— Просвети.
— А потому, что там печатают известия об исполнении расстрельных приговоров. Среди расстрелянных часто встречаются фамилии моих недавних знакомых. Знаешь, что бы я тебе пожелал?
— Ну-у, — протянул Рябой.
— Чтобы ты не оказался в этом скорбном списке. — Рябой подавленно молчал. Сарычев хмыкнул: — В молчанку решил поиграть? Напрасно. Я человек серьезный и подобных вещей могу не оценить. Тебе по молодости лет, наверное, кажется, что смерть где-то далеко… А она, быть может, вот здесь, рядом, — улыбка Игната сделалась зловещей. — Я не буду тебя долго упрашивать, — Сарычев развел руками. — Извини, дел много. Итак, я задаю тебе первый вопрос… Если не пожелаешь отвечать, он может стать последним. Как ты оказался во дворе?
Рябой заговорил не сразу. Помолчал, хрустнул пальцами и угрюмо заговорил, чуть наклонив голову:
— Не канает мне нынче масть! Сделал ты меня, начальник… По самую макушку сделал. Только слово дай, что к стенке не поставишь… Нет на мне крови.

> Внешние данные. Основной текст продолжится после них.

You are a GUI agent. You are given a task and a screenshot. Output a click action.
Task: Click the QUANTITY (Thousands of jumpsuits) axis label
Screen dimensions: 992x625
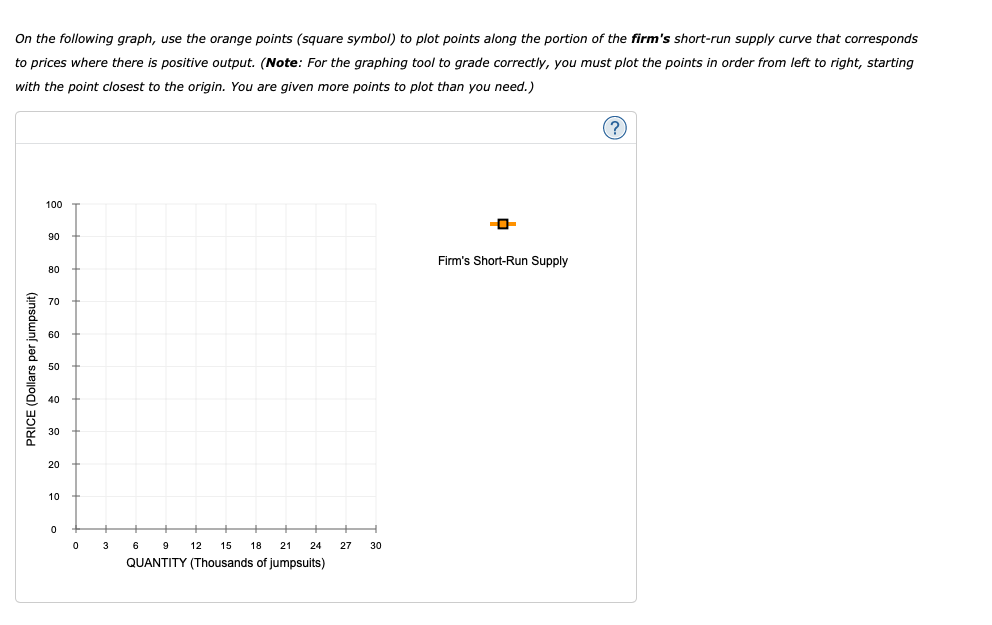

Чай был допит. Отодвинув пустой стакан, Сарычев произнес:
— Я не господь бог… но от стенки отведу.
Рябой покосился на дверь и отвечал:
— Твоя беда, начальник, что недооцениваешь ты Кирьяна. Ты здесь чихнешь, а он на своей малине тебе желает… в «деревянный бушлат» сыграть. Вот так-то!
— Что ты этим хочешь сказать?
— А то, Хрящ… ты уж извини, я тебя так по старой памяти называть буду. Меж собой мы тебя иначе и не величаем.
Сарычев усмехнулся:
— Валяй, коли нравится. Я не в обиде!
— А то, что в твоем окружении есть человек Кирьяна.
— Продолжай.
— Каким-то образом пахан просчитал, что вы именно там пройдете. Он нам заранее сказал. Потащил нас под утро в переулок, показал, где лежать. Мне велел быть на атасе… Если кто появится, то подать сигнал.
— Значит, ты увидел нас и подал знак?
Рябой замялся, а потом махнул рукой:
— Колоться, так уж по полной!.. А что сделаешь, Хрящ, если я для того и поставлен был. Как только вы появились, я ему дал знак.